We shall be brought into strait places; but we do not want to wait until then before we learn to trust and obey. Now, just now, is our day of opportunity and privilege. When the light of truth is shining upon us, we are to learn the lesson. Let us plead with God to give us a true conception of His character and a willingness to obey Him.

We are to stand in the strength and power of Israel’s God. Shall we do it, brethren? Or shall we murmur and complain, looking at the obstacles in the way, and making a mountain out of a mole-hill? Today God gives His people, to confirm their faith, evidences of His power such as He gave to Israel. Will they make these evidences of no effect? Will they act as if God had not wrought in their behalf? The Lord wants us to acknowledge His power and His grace and His great salvation which He has brought us at an infinite cost—in the death of His only-begotten Son.

We are living in a day of trial, a day of probation, a day of test. God is proving His people, to see whether He can work in their behalf. He cannot work for them if they open their hearts to the impulses of the enemy. He cannot cooperate with them if they trust in men in the place of looking to Jesus, and rejoicing in His goodness and His love. He wants to make of us a people through whom He can reveal His grace, and He will do this if we will only give Him opportunity, if we will open the windows of the soul heavenward and close them earthward, against human rabble, against murmuring, complaining, and fault-finding.
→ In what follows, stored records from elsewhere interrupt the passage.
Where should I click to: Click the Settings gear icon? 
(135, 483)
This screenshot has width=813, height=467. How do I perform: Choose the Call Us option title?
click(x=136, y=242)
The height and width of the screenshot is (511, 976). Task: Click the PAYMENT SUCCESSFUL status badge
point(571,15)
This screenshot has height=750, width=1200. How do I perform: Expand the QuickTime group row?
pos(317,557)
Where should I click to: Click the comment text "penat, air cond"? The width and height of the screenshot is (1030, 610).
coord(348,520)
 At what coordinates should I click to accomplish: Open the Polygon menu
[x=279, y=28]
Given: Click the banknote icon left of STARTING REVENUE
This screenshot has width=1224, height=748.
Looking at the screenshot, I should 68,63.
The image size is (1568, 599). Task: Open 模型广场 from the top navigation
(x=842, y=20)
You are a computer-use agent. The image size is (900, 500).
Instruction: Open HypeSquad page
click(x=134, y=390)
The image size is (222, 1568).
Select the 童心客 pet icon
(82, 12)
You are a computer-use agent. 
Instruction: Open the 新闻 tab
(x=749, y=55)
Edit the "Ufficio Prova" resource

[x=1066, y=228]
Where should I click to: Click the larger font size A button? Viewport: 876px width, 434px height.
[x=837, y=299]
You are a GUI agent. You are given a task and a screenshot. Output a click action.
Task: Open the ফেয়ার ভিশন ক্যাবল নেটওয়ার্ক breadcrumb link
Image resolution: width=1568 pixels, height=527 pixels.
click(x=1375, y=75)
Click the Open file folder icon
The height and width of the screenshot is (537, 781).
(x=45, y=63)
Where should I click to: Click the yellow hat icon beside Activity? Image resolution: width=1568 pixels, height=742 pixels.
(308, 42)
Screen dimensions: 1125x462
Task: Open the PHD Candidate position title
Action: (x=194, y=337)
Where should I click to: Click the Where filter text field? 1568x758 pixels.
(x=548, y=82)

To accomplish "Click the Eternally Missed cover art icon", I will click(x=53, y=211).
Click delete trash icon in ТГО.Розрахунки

But just as surely as we fail to heed the messages that for the last fifty years the Lord has been giving, just as surely as we turn from these messages to human impulses and human science, framing laws that are directly opposed to God’s Word, so surely will we reap the consequence. . . .

Those who today murmur against God’s appointed agencies, weakening the confidence of the people in them, are doing the same work that the children of Israel did. The Lord hears every murmuring word. He hears every word that detracts from the influence of those whom He is using to proclaim the truth that is to prepare a people to stand in the last days. . . .

The Lord had prepared the way before His people. They were very near the promised land. A little while and they would have entered Canaan. They themselves delayed the entering. In the first place, it was they who requested that spies should be sent up to search the land. Rehearsing to them the history of the unbelief and the trouble that it brought to them, Moses said, “And ye came near unto me every one of you, and said, We will send men before us, and they shall search us out the land, and bring us word again by what way we must go up, and into what cities we shall come” (Deut. 1:22, KJV).

The request that the spies be sent into Canaan showed a lack of faith: for God had told the people plainly that they were to take possession of the land. Why then did they need to send spies to search it? Had they put their trust in God, they could have gone straight in. God would have gone before them. He knew the best way in which to lead them through their difficulties. But they wanted to know what was before them, and when Moses took their request to the Lord, He told him to let them have their own way.

Brethren and sisters, from the light given me, I know that if the people of God had preserved a living connection with Him, if they had obeyed His Word, they would today be in the heavenly Canaan. Oh, how sad it makes me to see the way hedging up before us, and to know that it is becoming more and more difficult to carry the message to the people! We have not done a hundredth part of the evangelical work that God desires us to do among our neighbors and friends. In every city in this land there are those who know not the truth. There are many new fields in which we must plow the ground and sow the seed. God says to us: “Cry aloud, spare not, lift up thy voice like a trumpet, and shew My people their transgression, and the house of Jacob their sins” (Isa. 58:1, KJV). We are to make known to the men and women of the world what God’s test is, that if they will they may refuse to receive the seal of the Papacy.

God told the people that for forty years they were to wander in the wilderness. But they were determined to enter Canaan. “Lo, we be here,” they said, “and will go up unto the place which the Lord hath promised; for we have sinned” (see Deut. 1:41, KJV).

“And Moses said, Wherefore now do ye transgress the commandment of the Lord? but it shall not prosper. Go not up, for the Lord is not among you; that ye be not smitten before your enemies. For the Amalekites and the Canaanites are there before you, and ye shall fall by the sword; because ye turned away from the Lord, therefore the Lord will not be with you. But they presumed to go up unto the hill top: nevertheless the ark of the covenant of the Lord, and Moses, departed not out of the camp. Then the Amalekites came down, and the Canaanites, which dwelt in that hill, and smote them, and discomfited them, even unto Hormah” (Num. 14:41-45, KJV). When we see what God can and will do for us, when we know that His church is the supreme object of His regard in this world, why are we not willing to believe His Word? The powers of darkness will assail us, but we have a God who is above all. He can take care of His people. He can make a refuge for His people wherever they are. What He wants us to do is to stand where He can reveal His glory through us, that it may be known that there is a God in Israel, and that in behalf of His people He will manifest His power.

This article is excerpted from one first published in General Conference Bulletin, March 30, 1903. Ellen G. White, its author, was one of the founders of the Seventh-day Adventist Church. Her life and work testified to the special guidance of the Holy Spirit.